Provided entries:
-*-*-
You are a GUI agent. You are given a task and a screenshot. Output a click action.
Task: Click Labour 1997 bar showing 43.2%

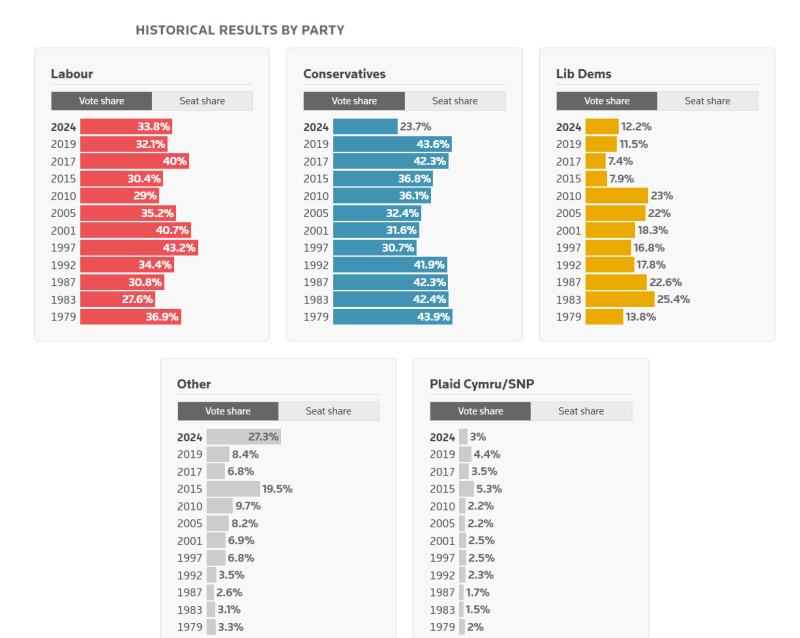pos(139,248)
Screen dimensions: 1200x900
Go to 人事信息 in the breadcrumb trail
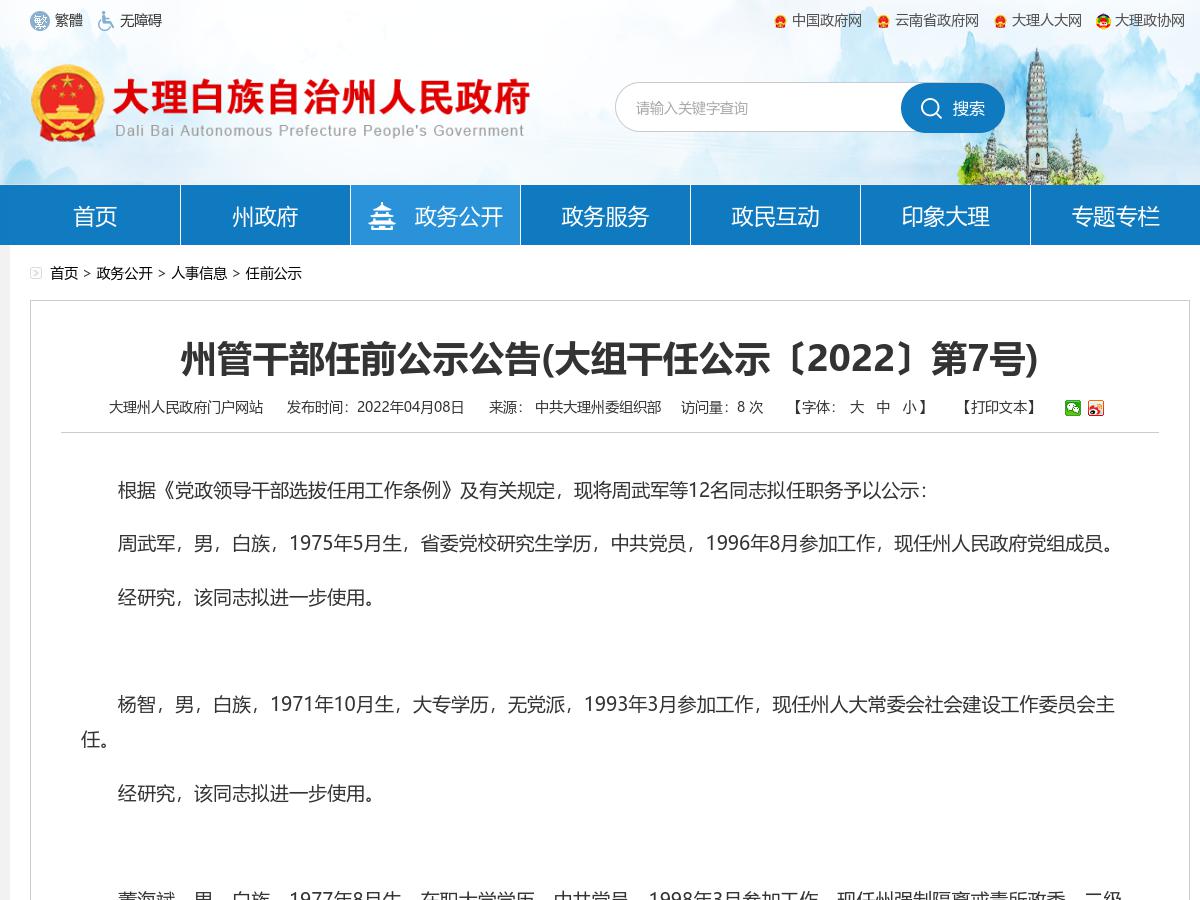tap(197, 273)
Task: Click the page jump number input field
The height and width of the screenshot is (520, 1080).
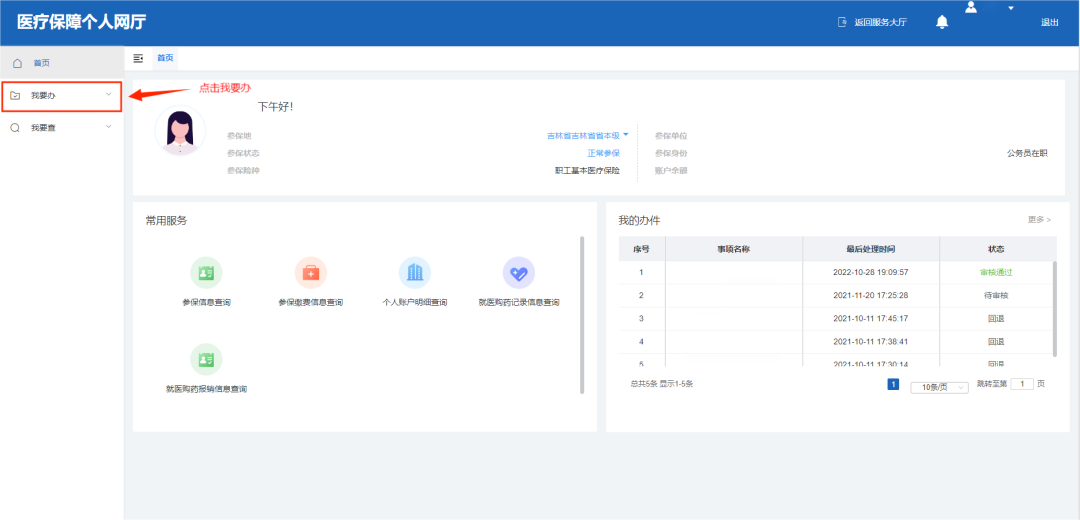Action: [x=1021, y=384]
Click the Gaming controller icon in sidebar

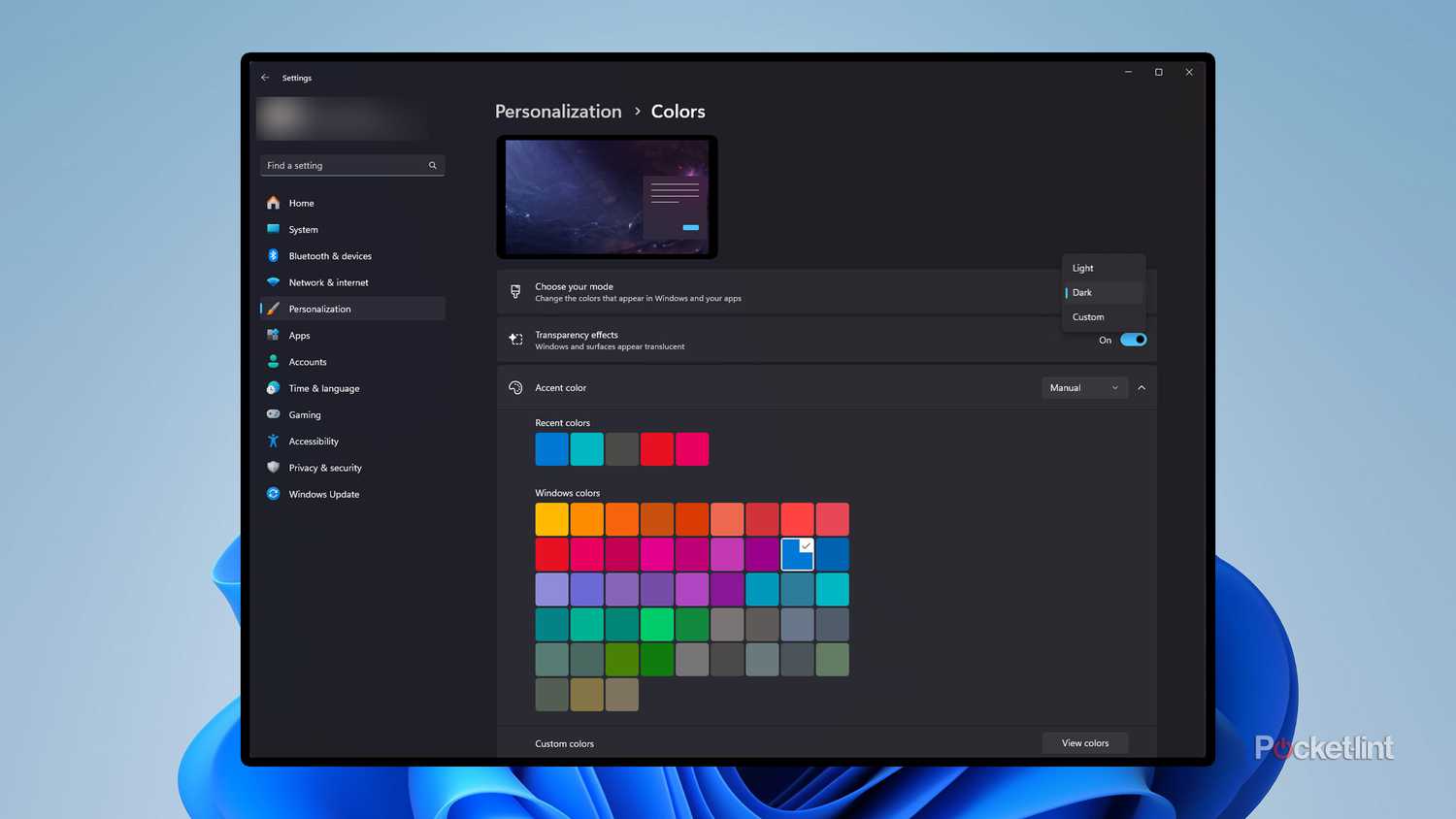click(x=273, y=414)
-*-*-
Task to complete:
For each record above, write it out exactly and omit any picture.

Exercise response:
You are a GUI agent. You are given a task and a screenshot. Output a click action.
Task: Click Labour 1997 bar showing 43.2%

pos(139,248)
Screen dimensions: 1200x900
Go to 人事信息 in the breadcrumb trail
tap(197, 273)
Task: Click the page jump number input field
The height and width of the screenshot is (520, 1080).
Action: [x=1021, y=384]
Click the Gaming controller icon in sidebar

click(x=273, y=414)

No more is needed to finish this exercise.